The question, then, is whether an award of costs against the state is authorized by law. Section 8-80-102, 3B C.R.S. (1986) in relevant part provides, "[N]o ... suit [shall be] brought for attorneys fees ... for services rendered for the collection of any individual’s claim for benefits.” The same section provides for payment of the costs of preparing a transcript of the referee's decision if a party wishes to appeal to the commission, but the statute does not address payment of costs in the appellate courts. In Lee v. Colorado Dept. of Health, 718 P.2d 221 (Colo.1986), we upheld an assessment of costs by the trial court against a state agency where the prevailing party recovered damages for personal injuries from the agency.
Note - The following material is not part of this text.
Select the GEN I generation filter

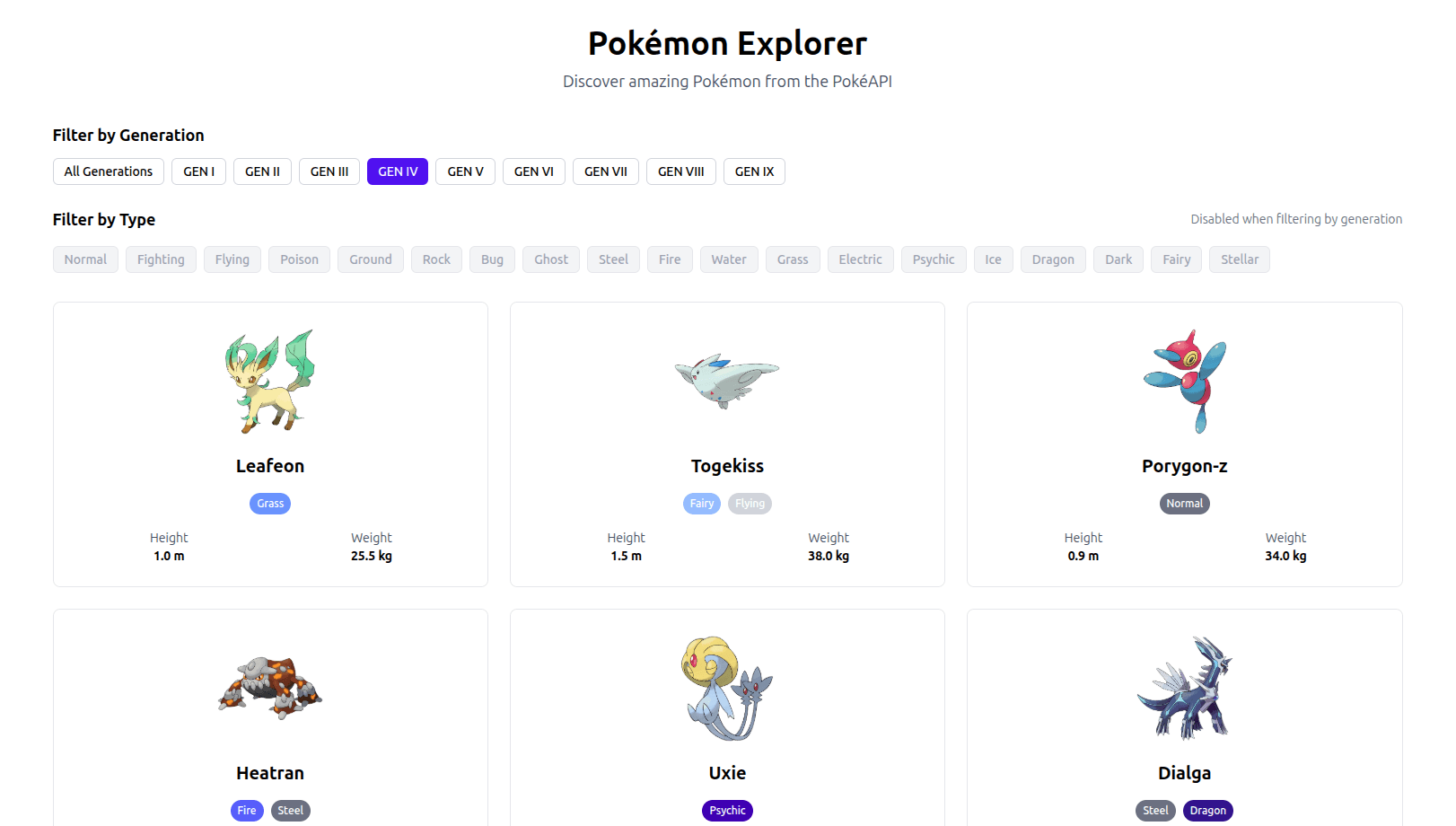(198, 171)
We ruled that, in light of the general rule that a prevailing party may recover costs unless a statute or rule specifically prohibits such an award, the fact that the relevant statute does not expressly provide for an assessment of costs will not prevent collection of costs from a public entity in connection with a judgment entered against it. Id., 718 P.2d at 228-229. See also Weld County Bd. of County Com’rs v. Slovek, 723 P.2d 1309, 1313— 1314 (1986). We conclude that if Kozak files the proper documentation under C.A.R. 39(d) with the clerk of this court in a timely manner he shall be entitled to have his costs on appeal in this court inserted in the mandate.